### TEXT TO READ
Published online by Cambridge University Press:  03 March 2011

Abstract

Actors in fluid African urban environments try to make collaborative social action work, collective responsibility enforceable, and instruments of power effective and legitimate. These efforts give rise to an uneasy tension between the adoption of normative discourses concerning urban management and governance, the ways in which urban residents attempt to adapt to a vast range of new opportunities and crises, and the role of the city as a place of experimentation. Given this tension, what are diverse groups of African urban residents doing to make cities habitable and to use cities as a means of enlarging the spatial parameters in which they operate? Focusing on the site of one of urban Africa's major governance restructuring projects, Pikine, Senegal, the article discusses a particular instance of translocal economic collaboration among three discrete groups of women. Whereas the major intervention, the City Project, sought to promote greater co-ordination among the localities making up Pikine, ‘real’ co-ordination, as exemplified by these women's collaboration, may be taking place in unanticipated and relatively invisible ways. Through examining some of the intricate difficulties actors often face in operating at translocal levels, ‘small leaps’ across scale are sometimes significant accomplishments and potentially important precursors to new extended forms of economic collaboration.

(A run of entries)
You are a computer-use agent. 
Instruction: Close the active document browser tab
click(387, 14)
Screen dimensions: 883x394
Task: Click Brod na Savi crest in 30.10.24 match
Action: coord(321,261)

### WRITTEN TASK
Can you reproduce the whole abstract on women's collaboration in Pikine, Senegal, word for word? The entries are separate material, unrelated to the abstract.

### PROBLEM SOLUTION
Published online by Cambridge University Press:  03 March 2011

Abstract

Actors in fluid African urban environments try to make collaborative social action work, collective responsibility enforceable, and instruments of power effective and legitimate. These efforts give rise to an uneasy tension between the adoption of normative discourses concerning urban management and governance, the ways in which urban residents attempt to adapt to a vast range of new opportunities and crises, and the role of the city as a place of experimentation. Given this tension, what are diverse groups of African urban residents doing to make cities habitable and to use cities as a means of enlarging the spatial parameters in which they operate? Focusing on the site of one of urban Africa's major governance restructuring projects, Pikine, Senegal, the article discusses a particular instance of translocal economic collaboration among three discrete groups of women. Whereas the major intervention, the City Project, sought to promote greater co-ordination among the localities making up Pikine, ‘real’ co-ordination, as exemplified by these women's collaboration, may be taking place in unanticipated and relatively invisible ways. Through examining some of the intricate difficulties actors often face in operating at translocal levels, ‘small leaps’ across scale are sometimes significant accomplishments and potentially important precursors to new extended forms of economic collaboration.